» EXTRACTED INFORMATION
◆ ◆ ◆ ◆ ◆

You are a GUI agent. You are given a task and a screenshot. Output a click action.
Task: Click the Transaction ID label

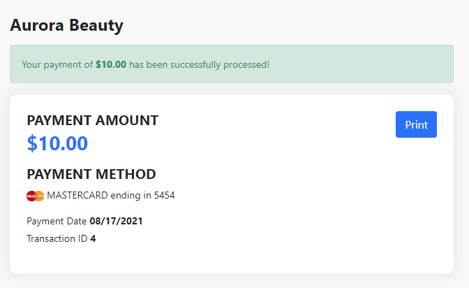(57, 238)
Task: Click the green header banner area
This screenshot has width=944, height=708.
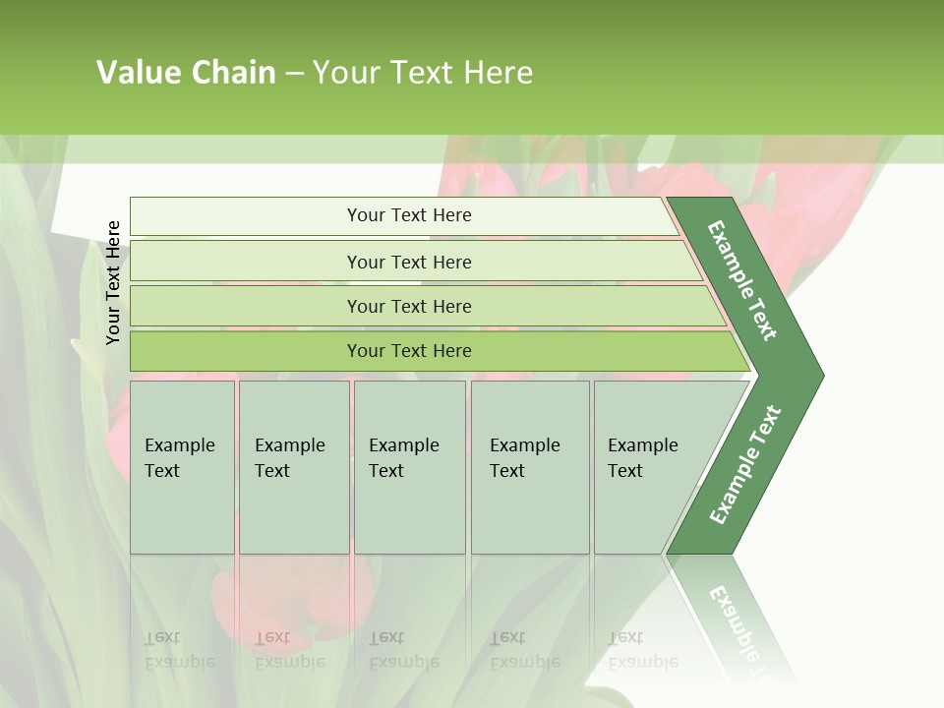Action: tap(472, 68)
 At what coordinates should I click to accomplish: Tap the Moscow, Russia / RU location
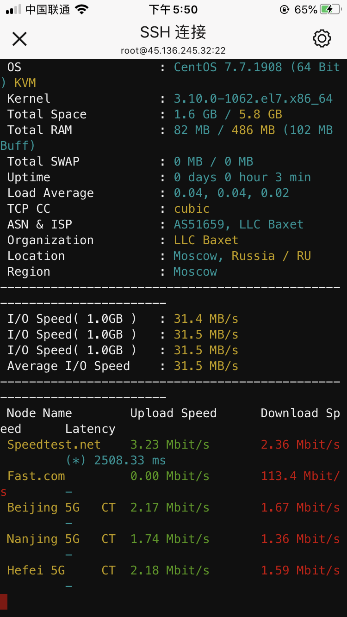[242, 256]
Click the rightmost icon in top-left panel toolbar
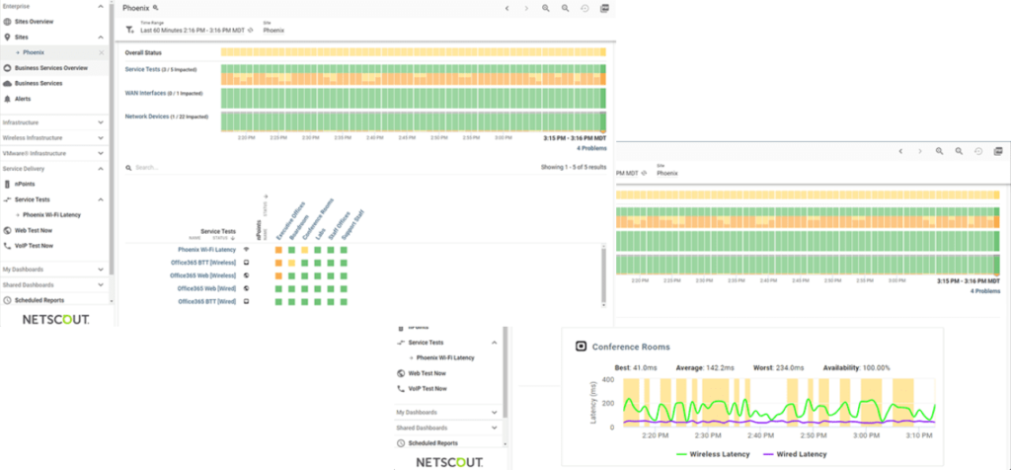 tap(604, 8)
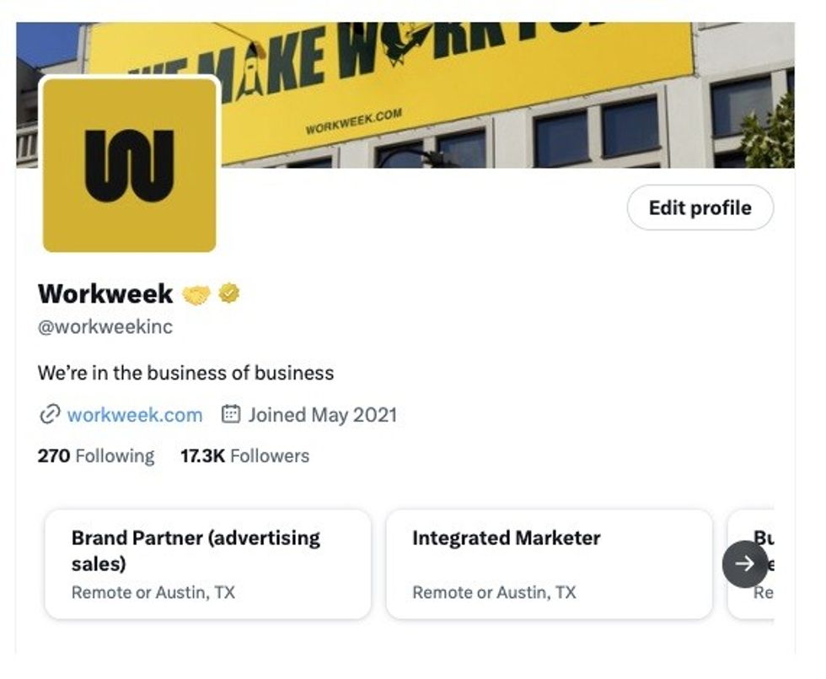This screenshot has height=679, width=826.
Task: Click the Joined May 2021 text
Action: coord(322,415)
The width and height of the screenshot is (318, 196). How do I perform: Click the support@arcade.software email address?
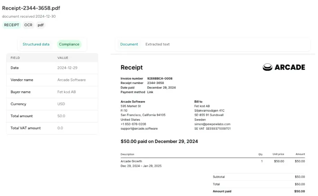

◆ ◆ ◆ ◆ ◆

» EXERCISE DESCRIPTION
Retype exactly, please, the span from the line holding "Click the rightmost" through the closing line of the data, both ends included, without the pictures.

» YOUR RESPONSE
Click the rightmost icon in top-left panel toolbar
 tap(604, 8)
This screenshot has height=679, width=826.
Task: Click the Joined May 2021 text
Action: coord(322,415)
The width and height of the screenshot is (318, 196). How do I perform: Click the support@arcade.software email address?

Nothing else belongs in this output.